• The problem: Instruction for the data below: set down exactly the lines from the line with "April 2026 (45, 1401)" to the line with "10 Rekomendasi Game", inclusive, and no others.

Stored data:
════════
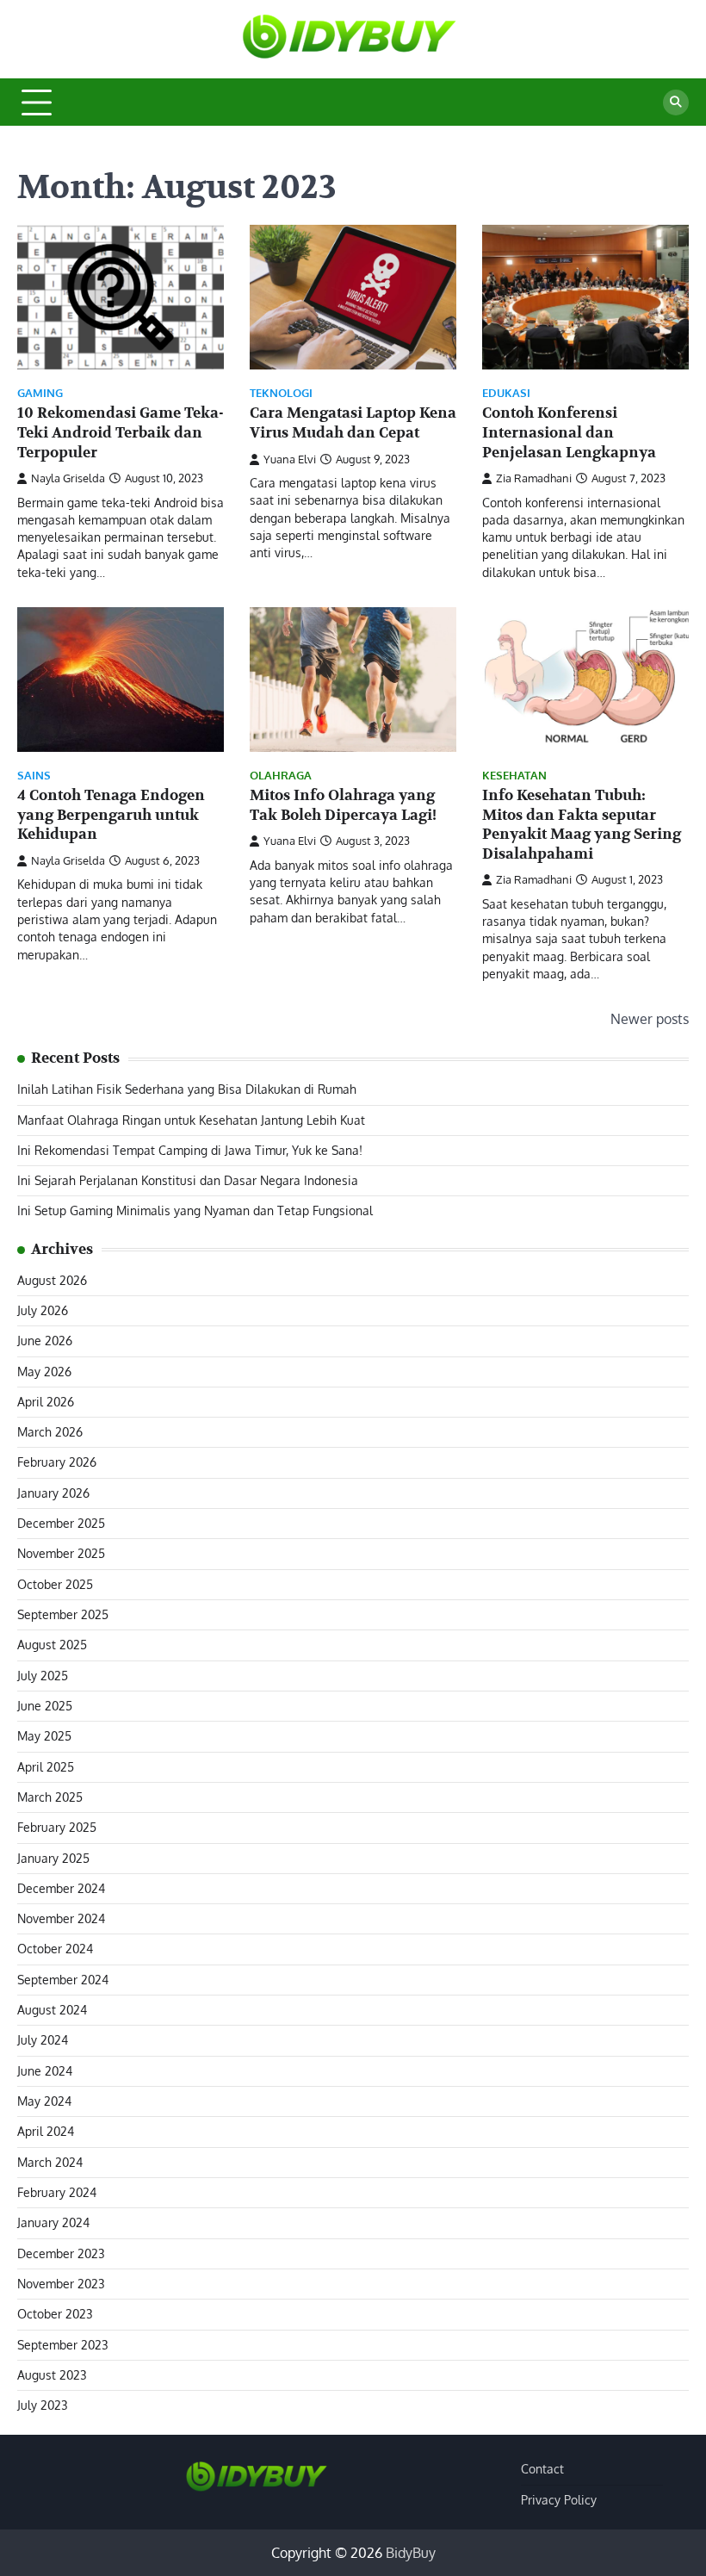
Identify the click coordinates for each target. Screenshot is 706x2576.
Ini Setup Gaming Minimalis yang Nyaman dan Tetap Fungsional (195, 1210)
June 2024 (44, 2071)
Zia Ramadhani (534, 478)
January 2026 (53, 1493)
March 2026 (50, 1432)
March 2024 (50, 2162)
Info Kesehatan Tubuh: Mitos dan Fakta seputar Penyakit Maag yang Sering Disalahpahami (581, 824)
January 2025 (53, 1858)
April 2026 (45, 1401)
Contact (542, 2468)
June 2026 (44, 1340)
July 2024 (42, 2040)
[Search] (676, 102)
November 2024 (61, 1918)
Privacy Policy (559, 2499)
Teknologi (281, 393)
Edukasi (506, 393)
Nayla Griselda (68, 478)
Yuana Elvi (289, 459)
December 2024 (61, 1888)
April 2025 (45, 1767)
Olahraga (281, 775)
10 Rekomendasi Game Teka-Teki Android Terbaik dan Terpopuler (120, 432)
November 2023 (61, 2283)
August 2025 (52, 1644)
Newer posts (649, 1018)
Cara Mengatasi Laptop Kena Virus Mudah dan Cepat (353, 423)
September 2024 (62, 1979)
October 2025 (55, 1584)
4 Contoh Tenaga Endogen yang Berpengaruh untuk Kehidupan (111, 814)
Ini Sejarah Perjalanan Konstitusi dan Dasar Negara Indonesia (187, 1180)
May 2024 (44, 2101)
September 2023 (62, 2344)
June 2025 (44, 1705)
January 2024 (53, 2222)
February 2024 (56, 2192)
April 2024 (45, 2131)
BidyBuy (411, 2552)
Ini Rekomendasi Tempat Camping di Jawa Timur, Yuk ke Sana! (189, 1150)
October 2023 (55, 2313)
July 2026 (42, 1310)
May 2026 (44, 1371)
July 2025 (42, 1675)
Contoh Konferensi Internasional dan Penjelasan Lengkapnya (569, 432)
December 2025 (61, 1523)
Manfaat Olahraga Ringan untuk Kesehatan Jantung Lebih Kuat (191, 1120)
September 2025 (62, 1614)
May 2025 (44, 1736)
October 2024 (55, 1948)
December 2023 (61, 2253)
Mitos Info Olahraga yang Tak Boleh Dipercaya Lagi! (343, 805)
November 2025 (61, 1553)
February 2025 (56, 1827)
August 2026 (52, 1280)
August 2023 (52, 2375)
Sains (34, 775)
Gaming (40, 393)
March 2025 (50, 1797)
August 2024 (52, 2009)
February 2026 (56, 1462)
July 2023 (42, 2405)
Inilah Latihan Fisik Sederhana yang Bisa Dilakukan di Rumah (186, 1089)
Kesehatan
════════
• Result of the task:
April 2026 (45, 1401)
Contact (542, 2468)
June 2026 (44, 1340)
July 2024 (42, 2040)
[Search] (676, 102)
November 2024 (61, 1918)
Privacy Policy (559, 2499)
Teknologi (281, 393)
Edukasi (506, 393)
Nayla Griselda (68, 478)
Yuana Elvi (289, 459)
December 2024 (61, 1888)
April 2025 (45, 1767)
Olahraga (281, 775)
10 Rekomendasi Game Teka-Teki Android Terbaik dan Terpopuler (120, 432)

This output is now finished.